The Five Ways of Pulse

DSC_0009x

I really like this overview of the creation of the Pulse iPad app.  Written by Lisa Katayama of Fast Company, it succinctly captures the big things you have to do to bring something remarkable to market.  I especially appreciate the second of the five ways noted in the article:

Define: Are you focused and open to what your team
needs in order to thrive? Define your personal point of view in pursuing
your venture, and then think about what your end user, your team, and
your business need. Even if your end goal is to reach all 6.7 billion
inhabitants of the earth with your product or service, key in on a niche
user to start and identify what works best for him. By observing and
empathizing with the tech geek, for example, Kothari and Gupta were able
to define his need: a better way to catch up with older news and other
treasures that might get buried in linear feeds like Google Reader or
NetNewsWire.

→ **Stated exercise 1**
Summarize the post about the Pulse app in two sentences.
→ **Stated exercise 2**
Reproduce the post about the Pulse app word for word, starting at the passage containing "Define: Are you" and ending after "NetNewsWire.".
→ **Stated exercise 3**
Resume the post about the Pulse app from the point where it stops.

→ **Data lines**
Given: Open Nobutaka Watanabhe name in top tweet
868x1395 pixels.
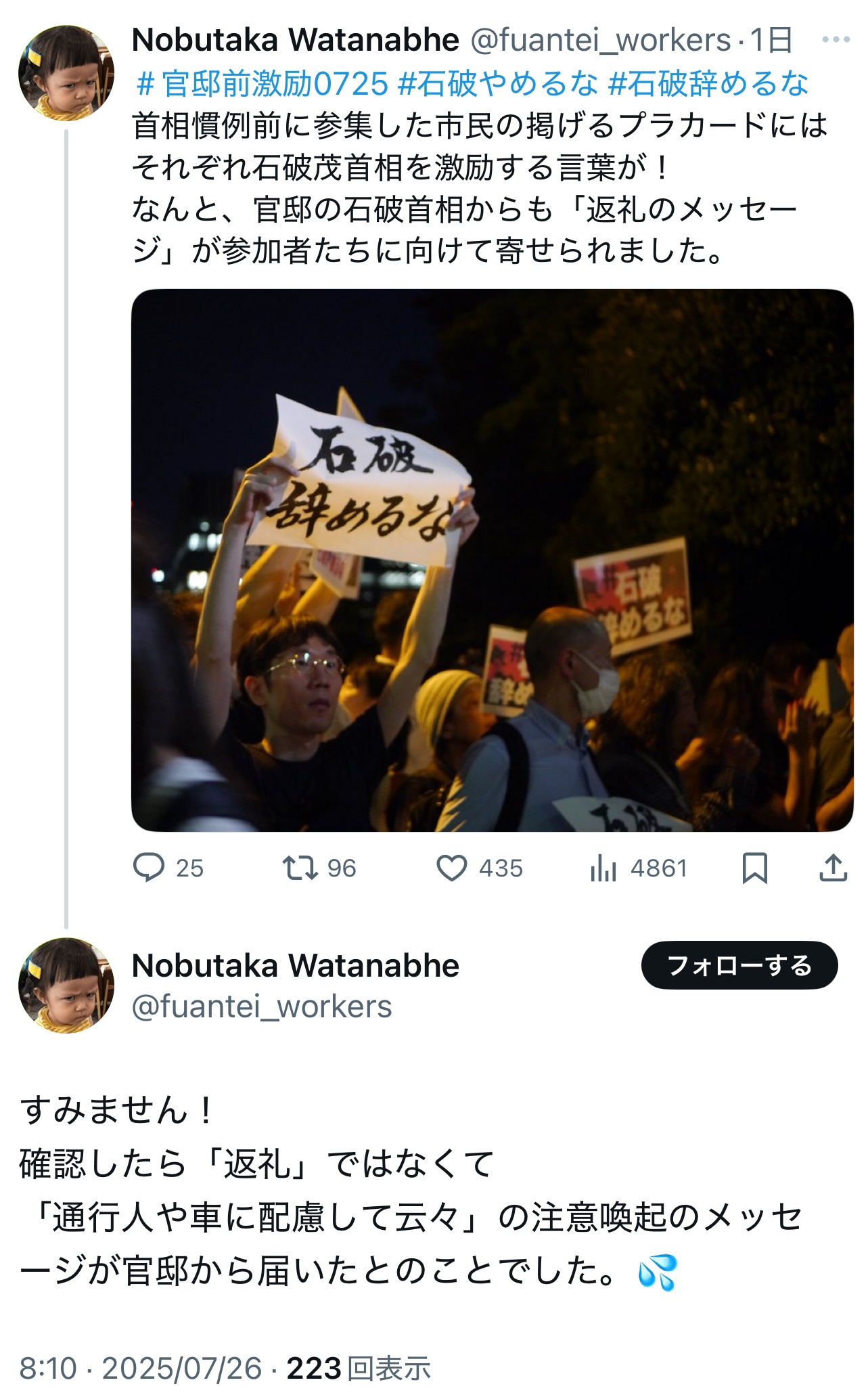Looking at the screenshot, I should (x=296, y=41).
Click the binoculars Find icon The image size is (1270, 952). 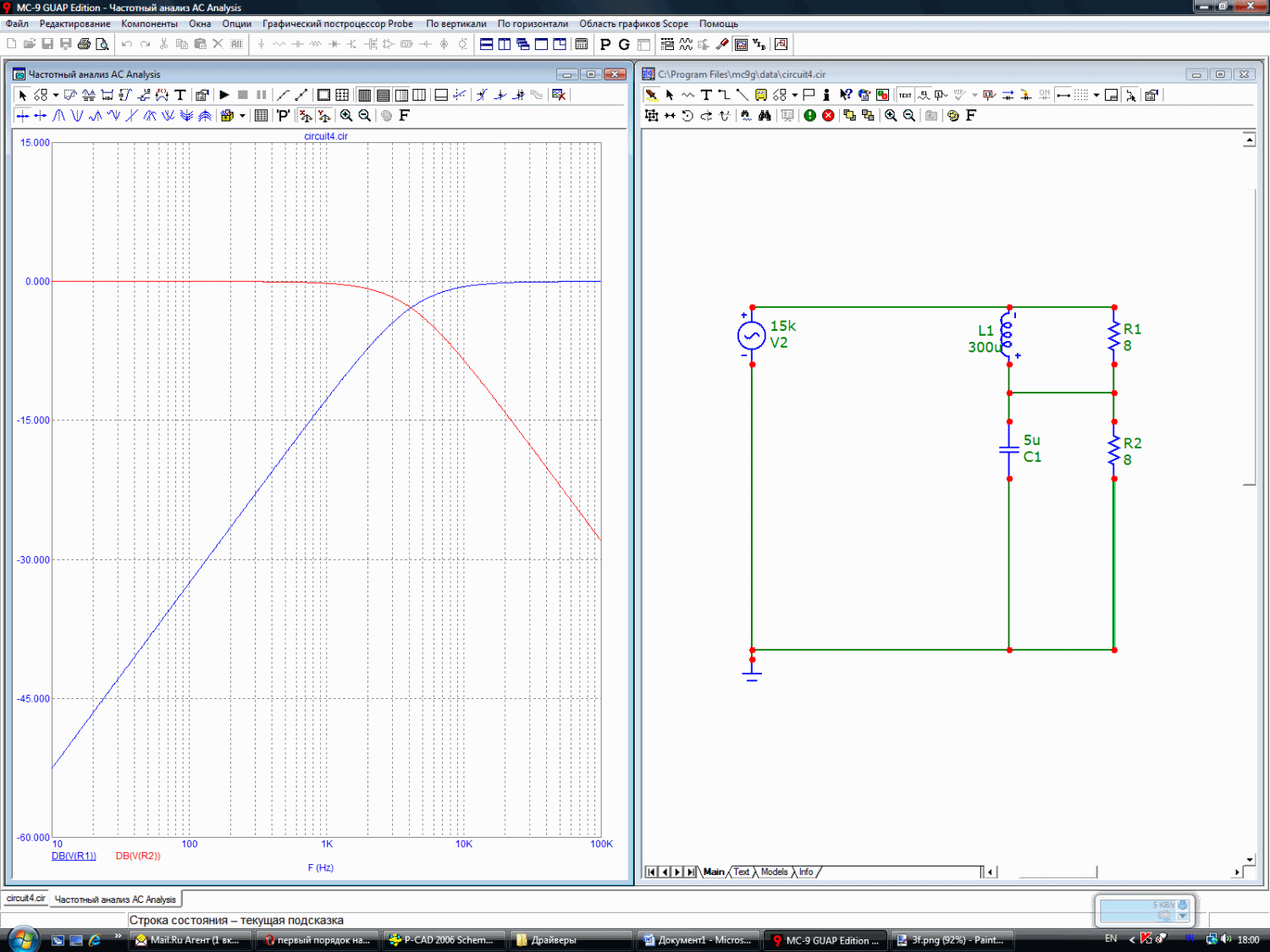coord(765,116)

→ **Task response 1**
The writer praises a Fast Company overview by Lisa Katayama of how the Pulse iPad app was created, saying it succinctly captures the big things needed to bring something remarkable to market. The writer especially appreciates the "Define" step, which advises keying in on a niche user first, as Kothari and Gupta did by empathizing with the tech geek and defining his need for a better way to catch up with older news buried in linear feeds.

→ **Task response 2**
Define: Are you focused and open to what your team
needs in order to thrive? Define your personal point of view in pursuing
your venture, and then think about what your end user, your team, and
your business need. Even if your end goal is to reach all 6.7 billion
inhabitants of the earth with your product or service, key in on a niche
user to start and identify what works best for him. By observing and
empathizing with the tech geek, for example, Kothari and Gupta were able
to define his need: a better way to catch up with older news and other
treasures that might get buried in linear feeds like Google Reader or
NetNewsWire.

→ **Task response 3**
Over the past year, I've outlined 18 of the 21 principles of innovation I've been hacking on.  The nineteenth principle happens to be "Have a point of view", and I think the expression of this principle above is just wonderful.  Knowing what you stand for, and what you don't, and what is important, and what is not, is fundamental.  Without that knowledge, I believe it is impossible to manage the tensions that come with bringing something new to life.  Having a point of view not only helps you make decisions, it helps increase the odds that you'll make good decisions — at least decisions that will feel good to the people you're designing for.  I suppose I should get my act together and write up those last three innovation principles…

I also dig this article because of what it says about the Stanford d.school.  First, I have to give a tip of my hat to my friends and colleagues Michael Dearing and Perry Klebahn, who created and taught the Launch Pad class wherein Pulse was created and launched.  They're incredible guys, and I consider myself very lucky to get to learn from them on a routine basis.  Second, when George Kembel and I wrote up the "napkin manifesto" for the d.school back in 2004, we had a vision of using "… design thinking to inspire multidisciplinary teams".  We thought it would be cool if the next pair of Hewlett and Packard, Filo and Yang, or Sergey and Larry found each other via the d.school.  Now, I'm not saying the Pulse is the new Yahoo, but it's very satisfying to see people at the d.school meeting each other, learning with each other, and working together to bring things to life which make a real impact out in the world.

Now that's way cool.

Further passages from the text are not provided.